Archive for August, 2010

Smooth-Stone & ARM-based servers

Sunday, August 15th, 2010

In the latest data centers that we have been involved in the design of, we have achieved designed PUEs of 1.04-1.09, which means that the electrical and cooling systems will use, on average over a year, 4-9% of the hardware loads (aka IT, servers, storage, network). This is a huge accomplishment and doesn’t come without a lot of experience, knowledge and constant effort to make those electrical and cooling systems ultra-efficient compared to average industry PUEs of over 2.0, meaning that cooling and electrical systems use more energy than the IT load. However, it also points out that these ultra-efficient data centers we are part of designing are now so efficient that we have to focus on the IT load to make a material affect on reducing energy use as there is very little more to save on the infrastructure side of the energy demand.

We work with clients to choose the most efficient servers and software solutions, but now is coming along an entirely game-changing technology, chips that use dramatically less power, about 1/20th, over existing technologies, and also more importantly, even much less energy in that they can turn off when not in use and immediately turn back on again when needed as processing demand increases again. In steps ARM-based processors for servers—the same technology used in our mobile devices today—that uses much less power and turns on and off much quicker than server processors of today.

Microsoft made a statement that they have been working with ARM based chips since 1997 and are now working with ARM in a new licensing agreement “to enhance our research and development activities for ARM-based products”. Quite a change from the strong partnership Microsft has had with x86 chips from Intel and Advanced Micro Devices. Even Apple has made acquisitions of companies and hiring ARM chip engineers and ARM specialists, likely for use in their growing line of smaller devices—the iPad, iPhone, iPod, etc.

Startup SeaMicro unveiled a server running on Intel Atom chips with a fabric that puts CPUs to sleep, allow for a lower energy use rack. They claim they can have as many as 2,048 CPUs into a 40U rack and use 8 kWs of power. These calculations seem to be with half of the processors off per rack, a good improvement over standard racks, but can we do even better?

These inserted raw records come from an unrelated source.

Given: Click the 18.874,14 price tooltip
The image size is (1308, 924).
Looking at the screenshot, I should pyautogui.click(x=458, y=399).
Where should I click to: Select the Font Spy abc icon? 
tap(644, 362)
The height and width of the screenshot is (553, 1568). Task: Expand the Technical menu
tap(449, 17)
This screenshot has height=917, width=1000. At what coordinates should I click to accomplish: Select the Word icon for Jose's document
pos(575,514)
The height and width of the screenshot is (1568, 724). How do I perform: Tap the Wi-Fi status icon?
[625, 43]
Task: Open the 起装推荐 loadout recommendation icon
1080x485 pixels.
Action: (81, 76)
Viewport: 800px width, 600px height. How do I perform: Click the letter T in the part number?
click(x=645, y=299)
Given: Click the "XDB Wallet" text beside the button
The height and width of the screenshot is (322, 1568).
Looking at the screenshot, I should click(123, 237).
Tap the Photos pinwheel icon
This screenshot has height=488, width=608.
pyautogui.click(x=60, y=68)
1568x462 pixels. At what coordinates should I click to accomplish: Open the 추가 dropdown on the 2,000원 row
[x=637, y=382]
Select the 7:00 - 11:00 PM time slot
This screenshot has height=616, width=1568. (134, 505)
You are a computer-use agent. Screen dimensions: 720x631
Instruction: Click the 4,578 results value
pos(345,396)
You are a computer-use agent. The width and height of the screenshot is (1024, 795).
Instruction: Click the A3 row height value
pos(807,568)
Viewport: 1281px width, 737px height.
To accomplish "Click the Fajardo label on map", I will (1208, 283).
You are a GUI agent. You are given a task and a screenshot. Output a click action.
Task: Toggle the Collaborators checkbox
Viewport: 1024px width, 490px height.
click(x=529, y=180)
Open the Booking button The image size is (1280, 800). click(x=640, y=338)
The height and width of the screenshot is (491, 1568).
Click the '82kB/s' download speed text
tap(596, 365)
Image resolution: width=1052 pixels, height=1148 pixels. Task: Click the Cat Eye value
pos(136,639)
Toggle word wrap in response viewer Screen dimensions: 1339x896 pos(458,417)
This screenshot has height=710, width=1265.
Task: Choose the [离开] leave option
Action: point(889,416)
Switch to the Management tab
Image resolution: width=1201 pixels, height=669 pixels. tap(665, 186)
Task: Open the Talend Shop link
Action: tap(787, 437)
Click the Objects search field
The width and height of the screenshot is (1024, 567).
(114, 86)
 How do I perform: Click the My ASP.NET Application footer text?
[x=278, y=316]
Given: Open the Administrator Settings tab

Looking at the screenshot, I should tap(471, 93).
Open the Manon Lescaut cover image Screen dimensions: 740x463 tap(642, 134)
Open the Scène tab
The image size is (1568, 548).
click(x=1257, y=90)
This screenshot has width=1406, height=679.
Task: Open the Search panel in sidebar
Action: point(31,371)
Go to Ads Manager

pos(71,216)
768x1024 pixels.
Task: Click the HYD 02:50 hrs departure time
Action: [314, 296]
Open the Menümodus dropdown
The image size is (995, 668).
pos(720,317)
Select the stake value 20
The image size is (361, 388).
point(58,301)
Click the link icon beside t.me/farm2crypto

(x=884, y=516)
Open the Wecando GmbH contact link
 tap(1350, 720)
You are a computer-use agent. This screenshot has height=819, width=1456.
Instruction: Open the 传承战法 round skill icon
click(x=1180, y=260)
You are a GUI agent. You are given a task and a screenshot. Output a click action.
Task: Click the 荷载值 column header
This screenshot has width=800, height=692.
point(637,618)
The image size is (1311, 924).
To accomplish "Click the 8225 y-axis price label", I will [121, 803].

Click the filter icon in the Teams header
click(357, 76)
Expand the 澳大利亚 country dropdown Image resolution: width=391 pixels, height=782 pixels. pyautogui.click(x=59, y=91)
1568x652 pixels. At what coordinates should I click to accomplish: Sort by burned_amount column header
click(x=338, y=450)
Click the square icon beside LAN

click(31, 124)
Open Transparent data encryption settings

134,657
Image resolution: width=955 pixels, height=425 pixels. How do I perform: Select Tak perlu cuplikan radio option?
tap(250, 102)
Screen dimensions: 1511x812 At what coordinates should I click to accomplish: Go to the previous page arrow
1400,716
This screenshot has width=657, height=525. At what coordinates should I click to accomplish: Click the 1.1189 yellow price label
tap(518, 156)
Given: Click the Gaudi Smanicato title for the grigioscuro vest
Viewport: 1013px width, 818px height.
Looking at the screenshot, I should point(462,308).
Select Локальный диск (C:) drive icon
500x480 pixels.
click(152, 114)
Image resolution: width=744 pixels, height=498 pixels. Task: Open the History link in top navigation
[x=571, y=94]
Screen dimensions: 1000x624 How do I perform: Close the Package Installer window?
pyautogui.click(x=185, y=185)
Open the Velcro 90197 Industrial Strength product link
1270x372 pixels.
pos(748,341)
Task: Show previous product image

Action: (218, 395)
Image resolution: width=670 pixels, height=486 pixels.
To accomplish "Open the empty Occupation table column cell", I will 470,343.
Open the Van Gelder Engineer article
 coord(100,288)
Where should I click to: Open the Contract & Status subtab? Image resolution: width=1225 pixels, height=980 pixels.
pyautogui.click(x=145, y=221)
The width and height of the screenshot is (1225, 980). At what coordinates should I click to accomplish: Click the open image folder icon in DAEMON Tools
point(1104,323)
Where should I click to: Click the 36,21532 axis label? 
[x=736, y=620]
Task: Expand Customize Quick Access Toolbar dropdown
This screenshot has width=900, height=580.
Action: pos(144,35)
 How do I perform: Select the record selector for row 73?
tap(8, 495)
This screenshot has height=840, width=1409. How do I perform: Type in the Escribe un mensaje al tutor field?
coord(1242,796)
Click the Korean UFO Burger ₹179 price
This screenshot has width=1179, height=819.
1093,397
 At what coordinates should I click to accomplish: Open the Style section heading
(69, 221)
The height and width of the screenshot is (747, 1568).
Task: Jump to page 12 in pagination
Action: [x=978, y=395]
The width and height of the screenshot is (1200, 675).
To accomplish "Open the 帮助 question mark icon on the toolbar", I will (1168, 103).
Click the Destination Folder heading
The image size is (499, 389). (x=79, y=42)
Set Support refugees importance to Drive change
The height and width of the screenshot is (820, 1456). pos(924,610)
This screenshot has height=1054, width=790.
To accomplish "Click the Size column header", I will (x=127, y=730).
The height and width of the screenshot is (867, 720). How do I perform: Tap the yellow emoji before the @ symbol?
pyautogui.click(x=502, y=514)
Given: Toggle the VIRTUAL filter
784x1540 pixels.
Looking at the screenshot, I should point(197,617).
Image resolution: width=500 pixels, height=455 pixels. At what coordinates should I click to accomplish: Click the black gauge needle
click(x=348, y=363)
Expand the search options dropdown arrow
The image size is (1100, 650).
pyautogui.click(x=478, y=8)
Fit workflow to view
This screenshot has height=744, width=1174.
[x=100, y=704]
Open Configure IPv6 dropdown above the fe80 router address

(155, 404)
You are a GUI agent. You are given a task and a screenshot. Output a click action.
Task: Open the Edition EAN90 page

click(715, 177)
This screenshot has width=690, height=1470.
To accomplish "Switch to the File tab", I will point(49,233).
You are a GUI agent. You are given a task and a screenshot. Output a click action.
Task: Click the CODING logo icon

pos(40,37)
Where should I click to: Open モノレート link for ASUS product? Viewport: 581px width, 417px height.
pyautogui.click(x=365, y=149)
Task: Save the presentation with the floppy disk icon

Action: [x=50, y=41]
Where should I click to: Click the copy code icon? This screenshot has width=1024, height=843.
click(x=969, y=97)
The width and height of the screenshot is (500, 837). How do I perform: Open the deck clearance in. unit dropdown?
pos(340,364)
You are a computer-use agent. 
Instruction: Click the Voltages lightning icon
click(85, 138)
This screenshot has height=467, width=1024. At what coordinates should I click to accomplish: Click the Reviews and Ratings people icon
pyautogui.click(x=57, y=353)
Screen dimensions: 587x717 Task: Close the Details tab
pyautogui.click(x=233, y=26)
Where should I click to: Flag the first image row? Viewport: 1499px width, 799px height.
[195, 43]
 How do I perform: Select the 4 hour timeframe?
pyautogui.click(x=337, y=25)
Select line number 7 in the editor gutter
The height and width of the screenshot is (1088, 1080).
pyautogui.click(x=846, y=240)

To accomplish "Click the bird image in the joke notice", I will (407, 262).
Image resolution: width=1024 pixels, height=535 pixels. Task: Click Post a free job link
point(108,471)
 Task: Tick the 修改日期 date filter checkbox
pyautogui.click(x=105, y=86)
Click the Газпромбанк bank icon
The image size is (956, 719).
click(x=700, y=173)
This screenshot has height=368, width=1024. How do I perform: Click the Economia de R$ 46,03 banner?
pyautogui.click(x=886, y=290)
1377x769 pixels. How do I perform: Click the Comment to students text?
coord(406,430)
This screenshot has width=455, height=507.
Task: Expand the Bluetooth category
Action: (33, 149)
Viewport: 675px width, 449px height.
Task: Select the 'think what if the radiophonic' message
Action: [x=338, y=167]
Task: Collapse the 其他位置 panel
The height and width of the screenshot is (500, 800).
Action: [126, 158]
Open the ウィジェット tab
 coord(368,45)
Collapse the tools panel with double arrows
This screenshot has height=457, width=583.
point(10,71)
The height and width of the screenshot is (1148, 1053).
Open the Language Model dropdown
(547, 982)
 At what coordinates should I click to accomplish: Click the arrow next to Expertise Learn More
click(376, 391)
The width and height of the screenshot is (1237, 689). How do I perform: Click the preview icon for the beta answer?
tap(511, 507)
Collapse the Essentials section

Enter Smooth-Stone with a even more advanced approach with ARM-based processors designed for servers. The company is working to build a rack with a similar number of processors, but with ARM based processors, they can shut off and back on again these processors in a much more rapid fashion. These processors should be able to withstand much higher temperatures, vibration and other tolerance—after all, they come from mobile applications where these are requirements unlike the soft-glove approach in most data centers. The advantages of Smooth-Stone’s ARM-based servers should provide a significantly greater amount of onboard memory, compute performance, network bandwidth, lower costs and many other advantages in a chip that only uses single digit Watts, providing a significant performance to Watt advantage. Plus being able to quickly turn on and off every processor in a rack except one running at 1/10 to 1/20th or even less than a traditional processor when the rack is unneeded, and bringing the rack’s processors back up individually within microseconds is a distinct advantage in energy savings, the largest operating expense and driver of capital expense in data centers.

With Smooth-Stone’s SoC and software and experienced team designing the lowest power consuming servers, this may likely be the game-changing technology in IT and data centers.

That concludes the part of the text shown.